Alasannya rata-rata ingin kembali bekerja agar bisa mendapatkan penghasilan. "Saya buruh tani. Saya harus bekerja untuk mendapatkan uang, untuk bekal anak-anak sekolah," kata Umi, warga Sewukan, Dukun, Magelang, Kamis (25/11).
Saat Merapi erupsi, dia bersama tetangganya mengungsi di wilayah Mertoyudan. Tetapi karena menyadari selama dipengungsian tidak ada pemasukan, ibu dua anak itu nekad pulang ke desanya yang letaknya tinggal delapan kilo meter sampai puncak merapi.
Umi langsung memperoleh pekerjaan dari tetangganya, yakni membersihkan padi dan sayuran yang kotor, akibat disiram hujan abu vulkanik dari Gunung Merapi.
Sartini, menyatakan bosan mengandalkan pemberian petugas di penampungan pengungsi. Ia nekad pulang ke rumahnya di Paten, Dukun, yang letaknya enam kilo meter drai puncak Gunung Merapi.

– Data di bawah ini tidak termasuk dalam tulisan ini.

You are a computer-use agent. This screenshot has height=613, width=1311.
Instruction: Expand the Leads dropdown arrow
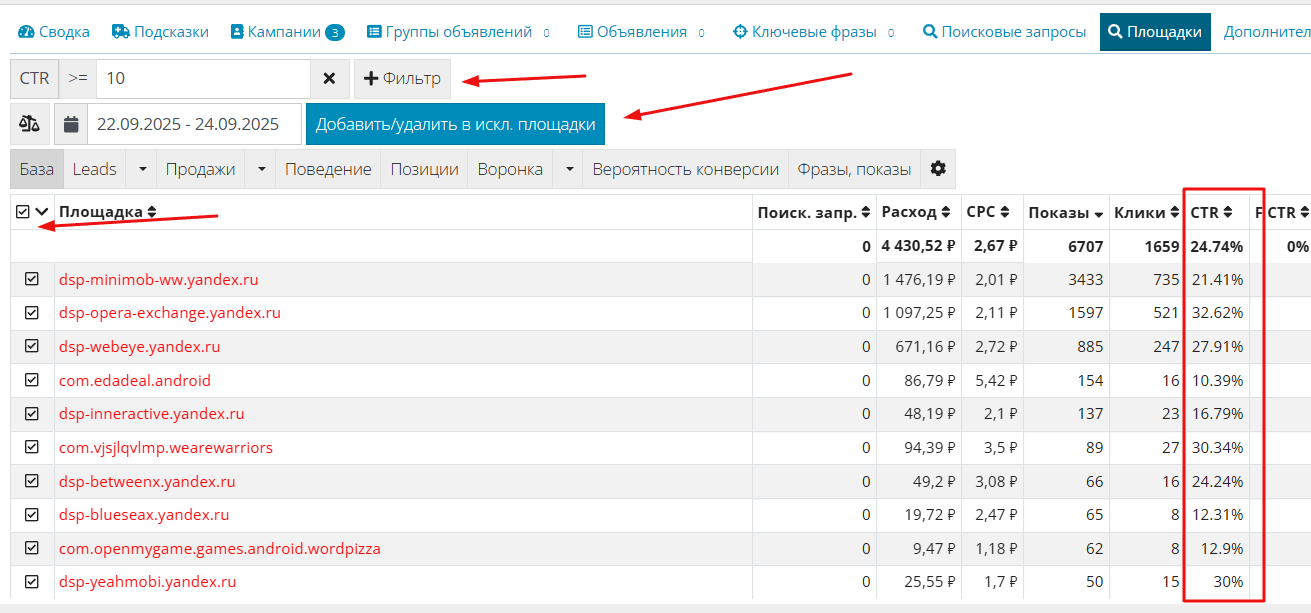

Perempuan itu mengaku tindakannya dilarang oleh petugas posko, karena Paten termasuk rawan bahaya. Tetapi tekadnya bulat. Karena itu beresiko tidak mendapatkan pemberian bekal logistik saat pulang. "Kabarnya, sisa logistik akan dibagikan setelah masa tanggap darurat berakhir," tuturnya.
Seperti diberitakan kemarin, masa tanggap darurat diperpanjang dua minggu ke depan.
Yang dilakukan Sartini, membersihkan rumahnya. Kemudian menengok kebun cabenya yang rusak parah dan tak bisa dipanen sedikitpun. Akhirnya dia sekeluarga makan seadanya.
Rohani, warga Desa Sengi, Kecamatan Dukun, mengandalkan makan dari pemberian bantuan posko di Dusun Candi Tengah. “Tanaman sayur mayur mati. Tiap hari kami makan mi instan,” katanya.
Sementara itu jumlah warga yang masih bertahan di barak pengungsi, menurut data di Posko Induk Penanggulangan Bencana Kabupaten Magelang, Kamis (25/11), masih 28.074 orang. Sedangkan yang berada di daerah lain, 6.905 orang.